Simply put, hormones are chemical signals relayed from organs to specific points in the body, where they can turn cells on or off.The endocrine system, which consists of various glands and organs, is responsible for hormone production.

What to Know About Glands and Their Hormones:

  • Adrenal glands: Produce more than 100 different hormones, including epinephrine, norepinephrine, DHEA (dehydroepiandrosterone), aldosterone, and cortisol. These play various roles in blood pressure, heart rate, metabolism, and inflammation.
  • Hypothalamus: Produces five different hormones, including one that monitors the kidneys and several others that activate the pituitary gland.
  • Ovaries: Release the hormones estrogen, progesterone, and testosterone, which relate primarily to female sex characteristics, reproduction, and other bodily functions.
  • Pancreas: Produces two hormones, insulin and glucagon. Insulin directs glucose to its destination and assists with fat storage. Glucagon elevates blood sugar levels to provide the body with energy.
  • Parathyroid: Produces parathyroid hormone (PTH), which controls calcium and phosphate distribution.
  • Pituitary: Produces six different hormones, including growth hormone and others that work in conjunction with the thyroid, adrenals, ovaries, and testicles.
  • Testicles: Release two hormones, testosterone and the less well-known inhibin. As with ovaries, these hormones primarily relate to the development of male sex characteristics and reproduction.
  • Thyroid: Produces three hormones. Two of these regulate cellular metabolism, while the third monitors calcium levels in the blood and bones.

Here’s a good example of how hormones work in real life. Let’s say, for example, that you’ve just eaten lunch. The digestive process breaks the food down into various elements (such as glucose), which are then transferred to cells throughout the body to be used as fuel. The hormone insulin, produced in the pancreas, makes this happen. So in a sense, hormones act as traffic cops, directing specific substances to the right places.

Fortunately, hormones function automatically without any input from us. Of course, that’s true only when the endocrine system is working properly. For instance, we could consider diabetes a deficiency of the hormone insulin. This is because either the pancreas can’t produce sufficient quantities of insulin or the body no longer recognizes it, so we must relieve the symptoms with insulin or other medications from outside the body. Similarly, we could describe menopause as a deficiency of estrogen.

Clearly, hormones are essential to life as we know it. During the past few decades, scientists have unlocked quite a few hormone-related secrets, making it possible for us to take advantage of synthetically produced hormones. For individuals with serious hormone deficiencies, like thyroid disturbances, these developments are giant steps forward.

(Records from a data collection)
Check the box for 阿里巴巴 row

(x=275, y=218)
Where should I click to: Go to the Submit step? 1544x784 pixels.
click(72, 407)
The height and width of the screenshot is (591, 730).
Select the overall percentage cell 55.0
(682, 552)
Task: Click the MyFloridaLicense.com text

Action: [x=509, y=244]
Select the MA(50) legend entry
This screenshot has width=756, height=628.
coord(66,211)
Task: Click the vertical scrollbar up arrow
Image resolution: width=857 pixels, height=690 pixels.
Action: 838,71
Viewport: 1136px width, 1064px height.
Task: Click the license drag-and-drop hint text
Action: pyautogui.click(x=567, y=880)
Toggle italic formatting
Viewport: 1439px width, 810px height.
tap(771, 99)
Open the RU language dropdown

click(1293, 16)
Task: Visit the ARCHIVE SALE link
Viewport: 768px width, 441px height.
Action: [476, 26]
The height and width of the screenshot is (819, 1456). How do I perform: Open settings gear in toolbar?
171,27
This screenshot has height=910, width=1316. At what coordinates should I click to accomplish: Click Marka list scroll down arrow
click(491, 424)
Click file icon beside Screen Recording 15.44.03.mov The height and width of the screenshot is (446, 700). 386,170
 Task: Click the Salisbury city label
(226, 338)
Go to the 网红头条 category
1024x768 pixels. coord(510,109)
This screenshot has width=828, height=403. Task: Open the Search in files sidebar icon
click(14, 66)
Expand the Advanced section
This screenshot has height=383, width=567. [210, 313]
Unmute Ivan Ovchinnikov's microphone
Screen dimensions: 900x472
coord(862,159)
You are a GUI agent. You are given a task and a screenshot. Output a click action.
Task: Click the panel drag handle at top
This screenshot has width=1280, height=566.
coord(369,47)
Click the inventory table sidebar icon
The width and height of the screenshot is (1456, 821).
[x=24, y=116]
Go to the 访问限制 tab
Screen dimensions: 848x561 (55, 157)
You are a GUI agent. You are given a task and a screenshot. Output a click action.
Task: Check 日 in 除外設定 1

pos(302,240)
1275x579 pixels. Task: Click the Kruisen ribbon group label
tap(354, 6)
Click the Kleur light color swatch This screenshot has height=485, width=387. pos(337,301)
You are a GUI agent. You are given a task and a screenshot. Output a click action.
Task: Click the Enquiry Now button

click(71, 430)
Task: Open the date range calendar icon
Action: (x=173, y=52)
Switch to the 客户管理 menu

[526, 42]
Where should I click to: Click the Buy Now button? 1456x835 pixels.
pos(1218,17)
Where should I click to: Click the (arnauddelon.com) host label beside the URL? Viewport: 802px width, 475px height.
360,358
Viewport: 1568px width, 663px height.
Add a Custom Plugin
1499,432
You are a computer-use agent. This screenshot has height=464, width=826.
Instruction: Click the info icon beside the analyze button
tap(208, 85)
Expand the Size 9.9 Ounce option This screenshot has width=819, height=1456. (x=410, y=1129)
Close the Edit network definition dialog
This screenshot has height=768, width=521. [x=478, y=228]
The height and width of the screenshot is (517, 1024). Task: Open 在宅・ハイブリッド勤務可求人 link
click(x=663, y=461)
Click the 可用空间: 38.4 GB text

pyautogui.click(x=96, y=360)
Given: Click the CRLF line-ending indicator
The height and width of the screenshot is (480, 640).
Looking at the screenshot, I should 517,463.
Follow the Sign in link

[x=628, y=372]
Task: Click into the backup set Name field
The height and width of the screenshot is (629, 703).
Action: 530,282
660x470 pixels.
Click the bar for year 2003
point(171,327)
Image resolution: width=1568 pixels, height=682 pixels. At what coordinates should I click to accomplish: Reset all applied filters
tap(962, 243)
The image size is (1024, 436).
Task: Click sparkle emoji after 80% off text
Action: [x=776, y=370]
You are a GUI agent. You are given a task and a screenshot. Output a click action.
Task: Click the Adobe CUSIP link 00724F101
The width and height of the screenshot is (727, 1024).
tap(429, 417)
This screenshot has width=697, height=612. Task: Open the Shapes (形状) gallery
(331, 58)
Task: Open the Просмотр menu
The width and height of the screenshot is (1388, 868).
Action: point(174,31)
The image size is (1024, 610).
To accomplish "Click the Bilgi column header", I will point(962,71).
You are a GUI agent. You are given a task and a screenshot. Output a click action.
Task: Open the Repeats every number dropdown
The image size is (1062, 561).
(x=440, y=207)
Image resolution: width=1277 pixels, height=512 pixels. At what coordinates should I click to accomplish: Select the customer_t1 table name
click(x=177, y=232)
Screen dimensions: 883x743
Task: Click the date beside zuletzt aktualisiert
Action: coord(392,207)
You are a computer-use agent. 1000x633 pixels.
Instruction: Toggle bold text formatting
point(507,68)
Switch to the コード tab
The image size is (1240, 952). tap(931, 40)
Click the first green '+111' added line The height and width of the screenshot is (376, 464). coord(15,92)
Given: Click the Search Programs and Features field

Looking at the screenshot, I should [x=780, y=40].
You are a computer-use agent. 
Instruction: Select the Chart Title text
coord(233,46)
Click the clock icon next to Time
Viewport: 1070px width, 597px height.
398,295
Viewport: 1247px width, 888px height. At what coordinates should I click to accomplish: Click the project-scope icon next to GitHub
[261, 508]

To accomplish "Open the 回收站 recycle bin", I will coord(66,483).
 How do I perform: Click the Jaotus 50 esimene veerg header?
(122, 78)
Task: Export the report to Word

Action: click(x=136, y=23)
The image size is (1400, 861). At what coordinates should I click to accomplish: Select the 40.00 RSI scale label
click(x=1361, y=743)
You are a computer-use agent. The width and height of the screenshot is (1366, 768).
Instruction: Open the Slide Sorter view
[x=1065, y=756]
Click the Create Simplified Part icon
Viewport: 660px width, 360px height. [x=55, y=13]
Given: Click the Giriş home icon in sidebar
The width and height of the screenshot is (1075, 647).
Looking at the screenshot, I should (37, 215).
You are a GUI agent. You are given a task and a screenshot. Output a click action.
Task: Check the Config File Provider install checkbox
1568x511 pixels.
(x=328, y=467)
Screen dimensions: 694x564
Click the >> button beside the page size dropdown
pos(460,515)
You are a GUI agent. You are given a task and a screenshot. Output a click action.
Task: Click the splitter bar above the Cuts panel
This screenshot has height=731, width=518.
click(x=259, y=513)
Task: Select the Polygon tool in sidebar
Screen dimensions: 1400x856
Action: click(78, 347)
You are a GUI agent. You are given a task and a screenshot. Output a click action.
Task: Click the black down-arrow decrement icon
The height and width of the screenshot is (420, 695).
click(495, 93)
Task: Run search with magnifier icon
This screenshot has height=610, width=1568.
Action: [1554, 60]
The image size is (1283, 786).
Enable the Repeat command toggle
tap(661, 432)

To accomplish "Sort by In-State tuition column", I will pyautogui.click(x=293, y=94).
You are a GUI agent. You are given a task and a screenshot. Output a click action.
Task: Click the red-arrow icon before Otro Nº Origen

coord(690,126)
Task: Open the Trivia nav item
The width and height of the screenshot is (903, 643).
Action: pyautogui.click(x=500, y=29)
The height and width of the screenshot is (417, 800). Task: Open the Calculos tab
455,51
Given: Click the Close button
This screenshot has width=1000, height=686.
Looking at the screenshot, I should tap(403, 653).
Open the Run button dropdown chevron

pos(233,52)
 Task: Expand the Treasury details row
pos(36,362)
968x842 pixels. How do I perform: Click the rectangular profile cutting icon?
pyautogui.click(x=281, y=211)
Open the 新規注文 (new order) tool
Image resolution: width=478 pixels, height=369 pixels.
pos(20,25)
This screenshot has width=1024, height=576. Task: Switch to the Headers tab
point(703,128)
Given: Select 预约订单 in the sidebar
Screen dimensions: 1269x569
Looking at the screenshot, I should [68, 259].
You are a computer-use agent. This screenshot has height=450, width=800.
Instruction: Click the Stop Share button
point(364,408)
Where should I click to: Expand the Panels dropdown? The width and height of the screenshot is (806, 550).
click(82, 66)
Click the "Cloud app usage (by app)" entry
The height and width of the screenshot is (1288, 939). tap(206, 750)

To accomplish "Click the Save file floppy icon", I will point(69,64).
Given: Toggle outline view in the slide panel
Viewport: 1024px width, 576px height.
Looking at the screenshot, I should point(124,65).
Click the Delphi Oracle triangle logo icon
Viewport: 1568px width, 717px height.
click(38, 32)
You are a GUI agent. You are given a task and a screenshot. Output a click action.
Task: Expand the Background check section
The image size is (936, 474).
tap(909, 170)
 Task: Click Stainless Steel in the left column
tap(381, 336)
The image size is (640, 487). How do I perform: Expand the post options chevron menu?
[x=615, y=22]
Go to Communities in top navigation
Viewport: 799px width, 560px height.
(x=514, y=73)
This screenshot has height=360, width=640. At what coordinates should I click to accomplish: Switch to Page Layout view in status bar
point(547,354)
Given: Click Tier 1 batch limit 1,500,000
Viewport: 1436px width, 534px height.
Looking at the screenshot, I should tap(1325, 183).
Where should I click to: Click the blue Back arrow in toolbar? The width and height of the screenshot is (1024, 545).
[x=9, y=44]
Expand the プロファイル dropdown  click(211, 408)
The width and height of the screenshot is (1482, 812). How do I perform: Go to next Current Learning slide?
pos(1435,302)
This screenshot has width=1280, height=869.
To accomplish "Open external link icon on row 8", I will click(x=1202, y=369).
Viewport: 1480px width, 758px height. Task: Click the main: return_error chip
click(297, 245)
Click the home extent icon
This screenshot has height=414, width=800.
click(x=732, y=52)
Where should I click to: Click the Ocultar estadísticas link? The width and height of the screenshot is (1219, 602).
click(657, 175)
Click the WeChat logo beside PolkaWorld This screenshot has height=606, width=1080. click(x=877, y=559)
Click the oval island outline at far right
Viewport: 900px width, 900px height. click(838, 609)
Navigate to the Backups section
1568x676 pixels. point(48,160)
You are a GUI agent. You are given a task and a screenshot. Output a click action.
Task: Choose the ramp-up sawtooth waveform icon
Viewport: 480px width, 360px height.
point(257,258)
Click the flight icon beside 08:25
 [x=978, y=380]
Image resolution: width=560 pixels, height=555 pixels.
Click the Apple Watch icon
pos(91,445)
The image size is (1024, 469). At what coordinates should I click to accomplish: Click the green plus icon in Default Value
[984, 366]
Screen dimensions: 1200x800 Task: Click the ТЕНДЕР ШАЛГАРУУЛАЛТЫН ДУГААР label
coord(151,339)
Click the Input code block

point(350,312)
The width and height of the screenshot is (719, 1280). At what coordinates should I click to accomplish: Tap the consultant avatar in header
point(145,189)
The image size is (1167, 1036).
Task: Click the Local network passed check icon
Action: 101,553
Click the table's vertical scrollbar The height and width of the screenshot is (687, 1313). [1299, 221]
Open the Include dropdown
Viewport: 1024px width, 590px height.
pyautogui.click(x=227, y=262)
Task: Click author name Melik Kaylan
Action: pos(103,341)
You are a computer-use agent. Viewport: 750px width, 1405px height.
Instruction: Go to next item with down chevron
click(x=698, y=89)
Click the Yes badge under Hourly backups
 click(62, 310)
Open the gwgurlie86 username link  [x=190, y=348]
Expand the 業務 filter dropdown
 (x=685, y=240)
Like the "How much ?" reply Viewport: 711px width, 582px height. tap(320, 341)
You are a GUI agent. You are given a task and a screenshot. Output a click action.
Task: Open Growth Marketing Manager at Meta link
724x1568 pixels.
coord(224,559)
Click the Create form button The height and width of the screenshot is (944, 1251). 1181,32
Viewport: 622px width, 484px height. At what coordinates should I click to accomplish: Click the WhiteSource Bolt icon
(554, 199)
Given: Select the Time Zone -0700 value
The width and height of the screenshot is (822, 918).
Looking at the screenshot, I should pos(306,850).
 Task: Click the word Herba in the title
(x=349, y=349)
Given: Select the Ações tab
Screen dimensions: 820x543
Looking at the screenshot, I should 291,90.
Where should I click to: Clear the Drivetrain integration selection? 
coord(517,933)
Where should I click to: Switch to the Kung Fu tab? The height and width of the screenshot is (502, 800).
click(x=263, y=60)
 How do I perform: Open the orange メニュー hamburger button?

» Work item: According to the passage on hormones, which two hormones does the pancreas produce? These lines bear no relation to the passage on hormones.

» Solution: Insulin and glucagon.